В ответ обрушивался крик о распущенности, хамстве, потребительстве, бездуховности и аморальности, как будто только что не он предложил мне то же самое. Дальше рекламировались тонкость души, толщина кошелька, жизненный опыт и профессиональные достижения. Приходилось отвечать, что душевной тонкостью, жизненным опытом и профессиональными достижениями располагаю сама, деньги привыкла зарабатывать не гениталиями, а руками, ничего не имею против ярмарочных предложений о половухе, но пусть покажет, с чем пришел. За двадцатилетний опыт тестирования ни один не согласился, ни один не потянул предлагаемых обстоятельств, в которых всю жизнь живут бабы, бесконечно комплексуя в ежедневной сдаче экзамена на товарный вид.
Я всегда была эстеткой и заводилась на мужскую точеную руку больше, чем на руку, сжимающую Нобелевскую премию, пистолет и радиотелефон. Конечно, если показывали гения, то я уже не думала о длине его ног, не думала даже об их наличии, но к данному возрасту все трудней и трудней стало находить достойный объект, Валеру просто ангелы принесли. А то, как говорила моя подруга, киноартистка: «Что мне делать в Доме кино? Захожу, с этим – спала, с этим – спала, с этим – спала, остальные – дерьмо!»

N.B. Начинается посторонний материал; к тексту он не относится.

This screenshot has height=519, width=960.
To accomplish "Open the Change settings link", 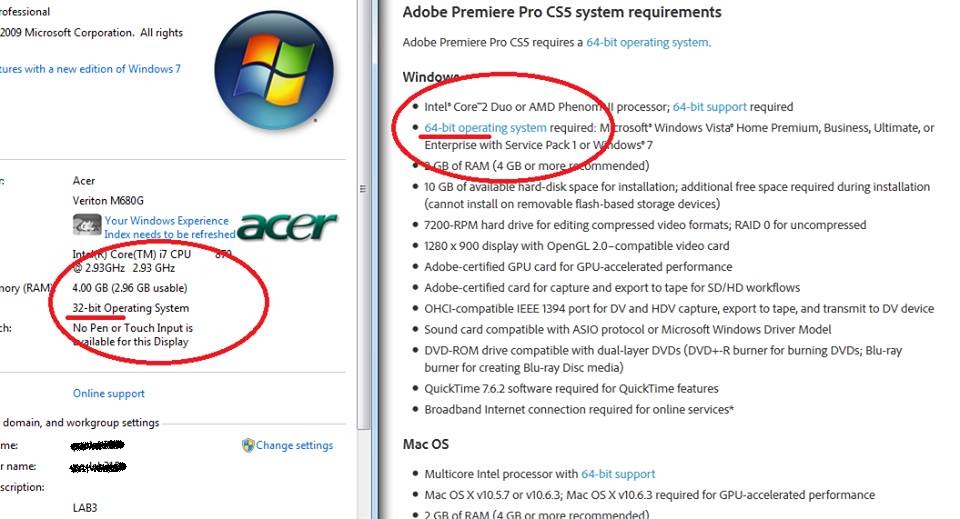I will (x=294, y=446).
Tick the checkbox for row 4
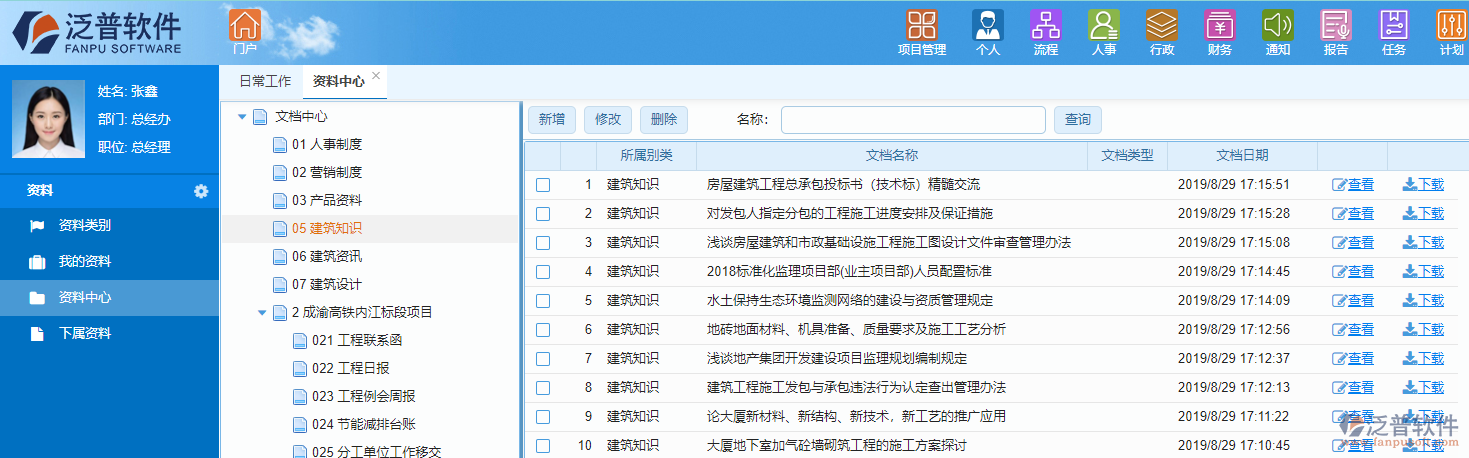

В моей исследовательской биографии было так много всякого, что даже по тому, как человек работает в живописи, я могла рассказать все о его половой жизни. Как говорил Гельвеций: «Знание некоторых принципов освобождает от знания некоторых фактов». Когда у меня была любовь с импотентами, я ничего не дописывала до конца, середина виделась финалом. То есть я заканчивала работу, но из нее вопила эмоциональность, непропаханная обратной связью. Когда была любовь с занудами, получалось то же самое, только с ювелирной отделкой, смотревшейся жалобней любой мазни.

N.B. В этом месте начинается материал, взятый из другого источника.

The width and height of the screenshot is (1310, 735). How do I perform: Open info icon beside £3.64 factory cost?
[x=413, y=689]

Десятки художников на моих глазах убеждали себя в том, что им слишком мало их денег, но ошметки сексуальной жизни, которые они считали пиром горой и демонстрировали в своих работах, их вполне устраивали. Они не практиковали зрение, различающее, как энергия чувственности бежит по кровеносным сосудам человека и разбегается вокруг него, как круги по воде, или она торчит тромбом золотого слитка, перекрывая движение и дыхание, силится вырваться и, в конце концов, убивает.